(Collected data)
----------

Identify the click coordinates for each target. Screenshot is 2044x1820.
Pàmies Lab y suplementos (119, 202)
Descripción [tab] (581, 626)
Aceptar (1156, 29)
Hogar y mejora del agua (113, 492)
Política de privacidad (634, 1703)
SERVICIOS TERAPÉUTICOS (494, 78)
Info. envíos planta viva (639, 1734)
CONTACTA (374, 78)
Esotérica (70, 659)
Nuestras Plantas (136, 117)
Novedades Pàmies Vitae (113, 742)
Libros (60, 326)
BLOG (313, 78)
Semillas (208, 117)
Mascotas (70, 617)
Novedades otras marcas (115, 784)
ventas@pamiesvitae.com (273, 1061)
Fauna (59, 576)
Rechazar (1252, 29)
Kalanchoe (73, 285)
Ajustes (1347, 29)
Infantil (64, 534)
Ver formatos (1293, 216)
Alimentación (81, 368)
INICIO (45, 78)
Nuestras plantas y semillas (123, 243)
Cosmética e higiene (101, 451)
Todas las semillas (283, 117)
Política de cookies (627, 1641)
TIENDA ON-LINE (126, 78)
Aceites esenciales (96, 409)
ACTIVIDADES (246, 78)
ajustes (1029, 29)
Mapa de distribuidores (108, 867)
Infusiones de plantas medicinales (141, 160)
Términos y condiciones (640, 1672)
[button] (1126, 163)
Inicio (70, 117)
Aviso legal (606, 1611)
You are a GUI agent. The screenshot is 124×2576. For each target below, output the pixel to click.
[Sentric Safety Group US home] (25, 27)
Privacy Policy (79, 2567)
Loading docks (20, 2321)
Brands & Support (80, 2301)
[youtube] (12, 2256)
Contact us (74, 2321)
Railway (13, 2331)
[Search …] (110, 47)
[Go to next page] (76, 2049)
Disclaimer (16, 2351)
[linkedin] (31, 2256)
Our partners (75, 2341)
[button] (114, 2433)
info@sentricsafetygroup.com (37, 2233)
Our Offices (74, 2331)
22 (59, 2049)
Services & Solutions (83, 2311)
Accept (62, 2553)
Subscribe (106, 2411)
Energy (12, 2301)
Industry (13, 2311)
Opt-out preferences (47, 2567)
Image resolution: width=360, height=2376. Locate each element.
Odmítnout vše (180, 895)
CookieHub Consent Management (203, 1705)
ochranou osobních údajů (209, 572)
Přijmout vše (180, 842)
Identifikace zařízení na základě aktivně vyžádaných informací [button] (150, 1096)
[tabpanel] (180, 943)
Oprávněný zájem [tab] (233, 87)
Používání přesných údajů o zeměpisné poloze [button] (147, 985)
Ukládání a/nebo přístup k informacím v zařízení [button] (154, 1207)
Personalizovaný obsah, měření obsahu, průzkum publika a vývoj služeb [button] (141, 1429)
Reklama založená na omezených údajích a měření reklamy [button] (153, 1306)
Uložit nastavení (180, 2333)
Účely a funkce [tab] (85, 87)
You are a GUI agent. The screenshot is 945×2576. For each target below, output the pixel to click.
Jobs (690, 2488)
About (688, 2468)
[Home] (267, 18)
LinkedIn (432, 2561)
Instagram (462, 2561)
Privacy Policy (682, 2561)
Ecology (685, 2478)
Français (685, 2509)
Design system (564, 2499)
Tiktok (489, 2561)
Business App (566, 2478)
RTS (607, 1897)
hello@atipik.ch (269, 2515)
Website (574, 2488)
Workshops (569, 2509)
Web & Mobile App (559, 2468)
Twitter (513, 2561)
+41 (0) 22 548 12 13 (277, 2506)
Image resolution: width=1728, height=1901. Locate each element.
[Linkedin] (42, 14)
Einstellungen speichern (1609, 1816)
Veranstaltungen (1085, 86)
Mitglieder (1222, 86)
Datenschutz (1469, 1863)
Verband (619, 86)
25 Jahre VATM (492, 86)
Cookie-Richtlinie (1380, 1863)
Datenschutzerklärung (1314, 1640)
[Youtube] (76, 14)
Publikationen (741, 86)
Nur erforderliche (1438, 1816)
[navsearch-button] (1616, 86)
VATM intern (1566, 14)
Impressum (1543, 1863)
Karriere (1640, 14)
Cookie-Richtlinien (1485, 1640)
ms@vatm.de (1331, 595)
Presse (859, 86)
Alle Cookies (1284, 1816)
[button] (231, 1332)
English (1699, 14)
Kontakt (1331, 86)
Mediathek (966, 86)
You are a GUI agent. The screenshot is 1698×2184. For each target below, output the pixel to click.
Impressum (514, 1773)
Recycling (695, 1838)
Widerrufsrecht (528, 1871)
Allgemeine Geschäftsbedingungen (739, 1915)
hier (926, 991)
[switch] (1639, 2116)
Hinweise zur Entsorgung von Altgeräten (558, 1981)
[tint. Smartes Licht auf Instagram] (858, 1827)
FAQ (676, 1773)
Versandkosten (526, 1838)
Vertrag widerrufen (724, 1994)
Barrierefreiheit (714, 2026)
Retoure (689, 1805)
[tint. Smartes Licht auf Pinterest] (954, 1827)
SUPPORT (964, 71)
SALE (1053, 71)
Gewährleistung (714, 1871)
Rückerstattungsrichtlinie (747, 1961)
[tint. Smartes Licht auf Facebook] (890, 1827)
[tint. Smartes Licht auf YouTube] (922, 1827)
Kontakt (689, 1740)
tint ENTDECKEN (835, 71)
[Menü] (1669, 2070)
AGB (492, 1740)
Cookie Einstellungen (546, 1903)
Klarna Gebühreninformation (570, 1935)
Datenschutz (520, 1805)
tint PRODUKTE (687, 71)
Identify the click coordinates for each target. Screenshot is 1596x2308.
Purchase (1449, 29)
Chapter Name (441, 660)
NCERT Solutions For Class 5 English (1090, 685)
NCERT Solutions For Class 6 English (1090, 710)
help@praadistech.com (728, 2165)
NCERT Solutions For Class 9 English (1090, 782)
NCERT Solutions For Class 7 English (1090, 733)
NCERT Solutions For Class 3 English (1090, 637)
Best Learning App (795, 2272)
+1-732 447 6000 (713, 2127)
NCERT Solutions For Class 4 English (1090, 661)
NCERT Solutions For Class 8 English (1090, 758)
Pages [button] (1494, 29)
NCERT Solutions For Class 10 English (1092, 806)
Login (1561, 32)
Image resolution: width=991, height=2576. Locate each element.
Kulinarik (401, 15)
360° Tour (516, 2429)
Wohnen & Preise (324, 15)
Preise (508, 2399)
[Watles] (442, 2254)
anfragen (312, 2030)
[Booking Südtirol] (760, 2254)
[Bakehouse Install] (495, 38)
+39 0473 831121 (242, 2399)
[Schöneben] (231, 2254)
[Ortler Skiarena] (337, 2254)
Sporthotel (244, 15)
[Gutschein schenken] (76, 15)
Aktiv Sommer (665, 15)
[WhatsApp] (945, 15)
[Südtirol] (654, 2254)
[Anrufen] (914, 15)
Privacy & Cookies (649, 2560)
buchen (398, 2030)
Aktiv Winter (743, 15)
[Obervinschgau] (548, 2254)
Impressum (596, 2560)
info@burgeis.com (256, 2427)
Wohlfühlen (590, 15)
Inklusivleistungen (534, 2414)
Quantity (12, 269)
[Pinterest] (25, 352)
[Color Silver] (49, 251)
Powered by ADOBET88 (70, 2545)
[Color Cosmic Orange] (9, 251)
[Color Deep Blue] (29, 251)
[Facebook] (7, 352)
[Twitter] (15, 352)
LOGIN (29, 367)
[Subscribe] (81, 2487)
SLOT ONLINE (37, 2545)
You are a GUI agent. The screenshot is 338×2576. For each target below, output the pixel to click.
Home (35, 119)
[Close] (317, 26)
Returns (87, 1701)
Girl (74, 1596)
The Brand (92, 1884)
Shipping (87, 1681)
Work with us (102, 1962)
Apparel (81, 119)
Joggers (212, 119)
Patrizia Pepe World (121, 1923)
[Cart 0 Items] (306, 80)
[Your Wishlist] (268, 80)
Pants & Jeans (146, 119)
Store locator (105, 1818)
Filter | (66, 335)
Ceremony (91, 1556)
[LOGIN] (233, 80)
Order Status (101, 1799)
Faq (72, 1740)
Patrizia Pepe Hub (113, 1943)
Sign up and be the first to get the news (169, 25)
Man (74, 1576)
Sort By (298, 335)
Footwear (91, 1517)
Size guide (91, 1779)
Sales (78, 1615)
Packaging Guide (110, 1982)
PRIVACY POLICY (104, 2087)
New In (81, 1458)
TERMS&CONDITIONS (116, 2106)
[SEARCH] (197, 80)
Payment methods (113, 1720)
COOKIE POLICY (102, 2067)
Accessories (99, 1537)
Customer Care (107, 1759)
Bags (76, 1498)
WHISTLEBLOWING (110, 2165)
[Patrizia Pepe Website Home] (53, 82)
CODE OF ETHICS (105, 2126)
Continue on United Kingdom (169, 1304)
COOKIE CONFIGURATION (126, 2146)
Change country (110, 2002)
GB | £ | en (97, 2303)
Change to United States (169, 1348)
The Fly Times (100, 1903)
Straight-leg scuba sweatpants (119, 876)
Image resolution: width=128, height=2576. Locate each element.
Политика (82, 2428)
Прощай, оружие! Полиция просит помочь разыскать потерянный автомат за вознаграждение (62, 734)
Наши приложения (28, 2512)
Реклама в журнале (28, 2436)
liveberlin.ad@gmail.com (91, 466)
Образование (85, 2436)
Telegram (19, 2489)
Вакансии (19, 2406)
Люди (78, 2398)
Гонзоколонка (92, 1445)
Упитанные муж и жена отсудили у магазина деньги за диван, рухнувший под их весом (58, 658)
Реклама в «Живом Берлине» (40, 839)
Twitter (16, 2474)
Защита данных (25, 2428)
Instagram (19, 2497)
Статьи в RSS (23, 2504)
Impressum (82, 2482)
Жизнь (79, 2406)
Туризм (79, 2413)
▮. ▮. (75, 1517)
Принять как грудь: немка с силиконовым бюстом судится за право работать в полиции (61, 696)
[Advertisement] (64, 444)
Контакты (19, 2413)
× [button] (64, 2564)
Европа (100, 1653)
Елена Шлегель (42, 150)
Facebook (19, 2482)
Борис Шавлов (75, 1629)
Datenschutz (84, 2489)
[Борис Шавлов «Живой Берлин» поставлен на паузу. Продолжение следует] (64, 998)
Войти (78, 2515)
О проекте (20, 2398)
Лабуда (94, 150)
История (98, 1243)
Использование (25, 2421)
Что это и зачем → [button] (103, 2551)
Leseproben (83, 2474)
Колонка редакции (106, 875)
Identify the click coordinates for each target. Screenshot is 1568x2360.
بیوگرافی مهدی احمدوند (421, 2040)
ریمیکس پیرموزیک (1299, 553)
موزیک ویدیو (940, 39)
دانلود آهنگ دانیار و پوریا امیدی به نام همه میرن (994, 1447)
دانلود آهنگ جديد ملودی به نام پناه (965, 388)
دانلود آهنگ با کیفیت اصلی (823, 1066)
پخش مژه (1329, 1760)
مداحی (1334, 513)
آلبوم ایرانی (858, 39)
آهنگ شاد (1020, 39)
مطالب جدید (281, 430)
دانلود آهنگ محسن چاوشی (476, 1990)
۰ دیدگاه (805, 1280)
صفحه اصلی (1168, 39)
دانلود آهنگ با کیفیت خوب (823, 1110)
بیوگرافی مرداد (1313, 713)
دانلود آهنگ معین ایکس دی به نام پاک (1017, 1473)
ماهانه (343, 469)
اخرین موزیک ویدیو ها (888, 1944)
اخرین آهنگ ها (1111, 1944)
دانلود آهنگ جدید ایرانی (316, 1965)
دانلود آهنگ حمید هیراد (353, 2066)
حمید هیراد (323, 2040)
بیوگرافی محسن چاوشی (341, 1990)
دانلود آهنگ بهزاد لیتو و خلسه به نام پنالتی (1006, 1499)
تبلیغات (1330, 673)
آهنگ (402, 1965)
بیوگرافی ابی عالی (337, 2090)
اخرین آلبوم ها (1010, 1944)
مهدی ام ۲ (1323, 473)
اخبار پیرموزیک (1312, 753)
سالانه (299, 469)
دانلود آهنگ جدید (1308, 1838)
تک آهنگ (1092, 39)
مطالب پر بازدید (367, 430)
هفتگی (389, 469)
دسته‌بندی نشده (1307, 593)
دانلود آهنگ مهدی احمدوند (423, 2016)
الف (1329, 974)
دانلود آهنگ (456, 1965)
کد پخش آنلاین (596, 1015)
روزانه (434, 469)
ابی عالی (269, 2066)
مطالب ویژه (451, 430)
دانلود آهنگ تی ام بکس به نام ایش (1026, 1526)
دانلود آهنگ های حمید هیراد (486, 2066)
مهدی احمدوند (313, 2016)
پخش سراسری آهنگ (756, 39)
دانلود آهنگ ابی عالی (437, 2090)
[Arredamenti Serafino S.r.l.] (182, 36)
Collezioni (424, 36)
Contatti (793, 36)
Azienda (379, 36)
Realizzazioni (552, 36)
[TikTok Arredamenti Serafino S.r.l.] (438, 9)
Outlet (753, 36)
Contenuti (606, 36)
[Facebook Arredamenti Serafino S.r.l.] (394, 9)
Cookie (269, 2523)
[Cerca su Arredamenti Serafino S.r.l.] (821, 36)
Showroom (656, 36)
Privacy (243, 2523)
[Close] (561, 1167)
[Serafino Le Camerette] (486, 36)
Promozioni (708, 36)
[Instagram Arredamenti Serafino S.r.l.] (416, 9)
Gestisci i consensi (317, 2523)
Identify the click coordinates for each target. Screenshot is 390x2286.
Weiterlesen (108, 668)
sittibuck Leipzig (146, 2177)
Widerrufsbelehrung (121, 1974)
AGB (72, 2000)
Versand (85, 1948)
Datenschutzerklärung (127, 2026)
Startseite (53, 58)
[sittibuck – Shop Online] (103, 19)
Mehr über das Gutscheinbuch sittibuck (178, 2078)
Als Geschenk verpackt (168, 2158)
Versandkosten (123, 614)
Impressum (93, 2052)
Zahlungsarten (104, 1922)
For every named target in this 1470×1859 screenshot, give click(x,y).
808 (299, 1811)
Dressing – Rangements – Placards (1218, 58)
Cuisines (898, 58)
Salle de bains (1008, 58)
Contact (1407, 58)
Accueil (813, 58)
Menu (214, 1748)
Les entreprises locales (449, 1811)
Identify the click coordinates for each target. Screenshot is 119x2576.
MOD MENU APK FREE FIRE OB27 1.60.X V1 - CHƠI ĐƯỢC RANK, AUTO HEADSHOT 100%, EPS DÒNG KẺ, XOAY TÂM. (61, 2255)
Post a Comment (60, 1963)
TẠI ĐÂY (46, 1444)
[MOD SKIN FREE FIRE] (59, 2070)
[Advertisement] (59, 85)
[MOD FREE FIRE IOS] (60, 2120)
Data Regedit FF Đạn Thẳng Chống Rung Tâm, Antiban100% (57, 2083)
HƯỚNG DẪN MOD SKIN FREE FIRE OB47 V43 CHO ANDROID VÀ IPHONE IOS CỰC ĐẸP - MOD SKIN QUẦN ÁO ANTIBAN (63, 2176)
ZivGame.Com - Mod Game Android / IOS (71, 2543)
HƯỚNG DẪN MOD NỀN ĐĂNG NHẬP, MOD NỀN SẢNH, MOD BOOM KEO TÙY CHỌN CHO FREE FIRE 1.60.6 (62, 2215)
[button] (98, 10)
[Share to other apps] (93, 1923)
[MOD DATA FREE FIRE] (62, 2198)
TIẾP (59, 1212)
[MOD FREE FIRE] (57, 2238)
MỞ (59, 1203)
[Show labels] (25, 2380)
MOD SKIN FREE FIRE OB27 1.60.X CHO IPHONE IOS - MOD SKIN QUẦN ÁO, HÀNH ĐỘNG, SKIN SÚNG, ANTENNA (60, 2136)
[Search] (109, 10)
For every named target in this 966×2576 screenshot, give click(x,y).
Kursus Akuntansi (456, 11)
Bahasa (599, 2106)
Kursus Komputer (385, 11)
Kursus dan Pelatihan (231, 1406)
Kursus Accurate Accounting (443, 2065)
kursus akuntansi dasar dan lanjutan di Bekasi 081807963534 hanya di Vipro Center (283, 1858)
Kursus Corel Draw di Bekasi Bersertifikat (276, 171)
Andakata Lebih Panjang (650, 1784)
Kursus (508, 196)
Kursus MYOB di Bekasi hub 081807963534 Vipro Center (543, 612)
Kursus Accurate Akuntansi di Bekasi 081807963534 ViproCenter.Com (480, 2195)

----------

▶ _Problem requirements_: Starting at the line that contains "[Booking Südtirol] (760, 2254)" and stopping after the line that contains "Наши приложения (28, 2512)", write out every line exactly as it appears above, and no other line.

▶ _Task output_:
[Booking Südtirol] (760, 2254)
[Bakehouse Install] (495, 38)
+39 0473 831121 (242, 2399)
[Schöneben] (231, 2254)
[Ortler Skiarena] (337, 2254)
Sporthotel (244, 15)
[Gutschein schenken] (76, 15)
Aktiv Sommer (665, 15)
[WhatsApp] (945, 15)
[Südtirol] (654, 2254)
[Anrufen] (914, 15)
Privacy & Cookies (649, 2560)
buchen (398, 2030)
Aktiv Winter (743, 15)
[Obervinschgau] (548, 2254)
Impressum (596, 2560)
info@burgeis.com (256, 2427)
Wohlfühlen (590, 15)
Inklusivleistungen (534, 2414)
Quantity (12, 269)
[Pinterest] (25, 352)
[Color Silver] (49, 251)
Powered by ADOBET88 (70, 2545)
[Color Cosmic Orange] (9, 251)
[Color Deep Blue] (29, 251)
[Facebook] (7, 352)
[Twitter] (15, 352)
LOGIN (29, 367)
[Subscribe] (81, 2487)
SLOT ONLINE (37, 2545)
You are a GUI agent. The screenshot is 338×2576. For each target below, output the pixel to click.
Home (35, 119)
[Close] (317, 26)
Returns (87, 1701)
Girl (74, 1596)
The Brand (92, 1884)
Shipping (87, 1681)
Work with us (102, 1962)
Apparel (81, 119)
Joggers (212, 119)
Patrizia Pepe World (121, 1923)
[Cart 0 Items] (306, 80)
[Your Wishlist] (268, 80)
Pants & Jeans (146, 119)
Store locator (105, 1818)
Filter | (66, 335)
Ceremony (91, 1556)
[LOGIN] (233, 80)
Order Status (101, 1799)
Faq (72, 1740)
Patrizia Pepe Hub (113, 1943)
Sign up and be the first to get the news (169, 25)
Man (74, 1576)
Sort By (298, 335)
Footwear (91, 1517)
Size guide (91, 1779)
Sales (78, 1615)
Packaging Guide (110, 1982)
PRIVACY POLICY (104, 2087)
New In (81, 1458)
TERMS&CONDITIONS (116, 2106)
[SEARCH] (197, 80)
Payment methods (113, 1720)
COOKIE POLICY (102, 2067)
Accessories (99, 1537)
Customer Care (107, 1759)
Bags (76, 1498)
WHISTLEBLOWING (110, 2165)
[Patrizia Pepe Website Home] (53, 82)
CODE OF ETHICS (105, 2126)
Continue on United Kingdom (169, 1304)
COOKIE CONFIGURATION (126, 2146)
Change country (110, 2002)
GB | £ | en (97, 2303)
Change to United States (169, 1348)
The Fly Times (100, 1903)
Straight-leg scuba sweatpants (119, 876)
Image resolution: width=128, height=2576. Locate each element.
Политика (82, 2428)
Прощай, оружие! Полиция просит помочь разыскать потерянный автомат за вознаграждение (62, 734)
Наши приложения (28, 2512)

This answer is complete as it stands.